• EXERCISE DESCRIPTION: Copy the rows below again, from the line with "Click the 1등" through the end of the rows, and shift every coordinate in the answers by adding 87 to it, leaving all other text unchanged.

• DATASET RECORDS:
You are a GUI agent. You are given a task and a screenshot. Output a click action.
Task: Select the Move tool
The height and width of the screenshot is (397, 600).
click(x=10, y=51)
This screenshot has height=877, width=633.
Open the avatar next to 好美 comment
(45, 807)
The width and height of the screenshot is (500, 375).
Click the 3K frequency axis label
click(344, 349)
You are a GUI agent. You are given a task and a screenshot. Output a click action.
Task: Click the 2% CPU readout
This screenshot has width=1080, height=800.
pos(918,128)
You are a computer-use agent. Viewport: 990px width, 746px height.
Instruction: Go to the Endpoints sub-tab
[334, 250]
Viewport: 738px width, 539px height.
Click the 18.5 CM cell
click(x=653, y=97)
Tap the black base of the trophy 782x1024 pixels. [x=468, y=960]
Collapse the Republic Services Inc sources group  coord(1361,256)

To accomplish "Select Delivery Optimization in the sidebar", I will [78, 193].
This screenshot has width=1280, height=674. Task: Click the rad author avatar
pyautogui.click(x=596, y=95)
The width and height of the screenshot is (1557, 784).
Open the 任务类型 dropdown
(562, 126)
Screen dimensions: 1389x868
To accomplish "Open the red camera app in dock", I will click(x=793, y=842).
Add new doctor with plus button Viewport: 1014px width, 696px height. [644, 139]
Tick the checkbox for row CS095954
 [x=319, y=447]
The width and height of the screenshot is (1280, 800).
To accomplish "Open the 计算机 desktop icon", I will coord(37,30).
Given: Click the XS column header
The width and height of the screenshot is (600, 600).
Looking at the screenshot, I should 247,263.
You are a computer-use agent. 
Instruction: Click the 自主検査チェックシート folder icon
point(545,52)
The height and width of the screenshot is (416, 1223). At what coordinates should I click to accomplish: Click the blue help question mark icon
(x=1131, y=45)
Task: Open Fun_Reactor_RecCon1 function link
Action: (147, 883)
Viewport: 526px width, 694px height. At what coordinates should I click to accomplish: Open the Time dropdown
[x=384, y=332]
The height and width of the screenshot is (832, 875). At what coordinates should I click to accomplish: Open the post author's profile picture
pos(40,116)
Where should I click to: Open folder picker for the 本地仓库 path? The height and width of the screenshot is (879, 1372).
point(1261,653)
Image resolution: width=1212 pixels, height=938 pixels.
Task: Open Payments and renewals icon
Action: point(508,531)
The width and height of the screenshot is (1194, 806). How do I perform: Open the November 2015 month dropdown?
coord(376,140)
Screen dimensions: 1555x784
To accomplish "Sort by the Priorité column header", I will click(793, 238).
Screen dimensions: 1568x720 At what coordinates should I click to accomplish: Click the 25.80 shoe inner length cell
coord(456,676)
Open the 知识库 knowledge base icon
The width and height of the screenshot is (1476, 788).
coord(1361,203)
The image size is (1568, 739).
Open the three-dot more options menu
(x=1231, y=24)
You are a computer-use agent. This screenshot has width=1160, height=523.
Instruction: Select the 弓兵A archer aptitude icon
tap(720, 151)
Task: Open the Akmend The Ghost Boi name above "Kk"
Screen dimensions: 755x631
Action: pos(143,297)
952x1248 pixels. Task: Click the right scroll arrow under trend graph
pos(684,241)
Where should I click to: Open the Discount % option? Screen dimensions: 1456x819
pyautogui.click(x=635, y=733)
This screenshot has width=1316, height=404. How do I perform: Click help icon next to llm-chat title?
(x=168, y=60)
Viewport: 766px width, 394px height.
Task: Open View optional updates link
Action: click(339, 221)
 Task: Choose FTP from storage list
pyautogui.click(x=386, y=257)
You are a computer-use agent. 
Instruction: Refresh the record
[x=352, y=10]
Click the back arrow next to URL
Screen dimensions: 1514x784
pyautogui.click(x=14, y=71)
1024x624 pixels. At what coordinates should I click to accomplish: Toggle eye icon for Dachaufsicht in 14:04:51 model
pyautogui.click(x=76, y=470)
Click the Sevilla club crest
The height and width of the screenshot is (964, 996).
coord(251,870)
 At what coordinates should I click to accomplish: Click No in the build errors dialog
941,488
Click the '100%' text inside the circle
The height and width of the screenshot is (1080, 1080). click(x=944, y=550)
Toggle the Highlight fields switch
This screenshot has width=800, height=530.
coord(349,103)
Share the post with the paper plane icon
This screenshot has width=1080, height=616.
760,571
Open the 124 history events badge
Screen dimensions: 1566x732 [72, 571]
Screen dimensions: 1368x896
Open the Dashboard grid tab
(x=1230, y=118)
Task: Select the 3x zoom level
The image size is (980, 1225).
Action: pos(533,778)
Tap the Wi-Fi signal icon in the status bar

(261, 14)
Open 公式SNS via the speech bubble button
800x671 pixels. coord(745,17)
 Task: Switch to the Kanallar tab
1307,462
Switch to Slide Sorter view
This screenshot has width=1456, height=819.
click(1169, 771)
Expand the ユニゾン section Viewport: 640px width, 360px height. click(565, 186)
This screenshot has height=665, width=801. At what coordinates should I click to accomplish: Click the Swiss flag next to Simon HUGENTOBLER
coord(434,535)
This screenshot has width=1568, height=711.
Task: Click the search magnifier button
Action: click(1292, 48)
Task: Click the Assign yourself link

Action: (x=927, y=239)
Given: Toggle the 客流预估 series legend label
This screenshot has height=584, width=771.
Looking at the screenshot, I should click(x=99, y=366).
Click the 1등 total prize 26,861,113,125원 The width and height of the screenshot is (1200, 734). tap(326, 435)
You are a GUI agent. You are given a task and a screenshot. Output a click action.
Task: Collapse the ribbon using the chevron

• RESULT FOR THIS TASK:
Click the 1등 total prize 26,861,113,125원 The width and height of the screenshot is (1200, 734). tap(413, 522)
You are a GUI agent. You are given a task and a screenshot. Output a click action.
Task: Collapse the ribbon using the chevron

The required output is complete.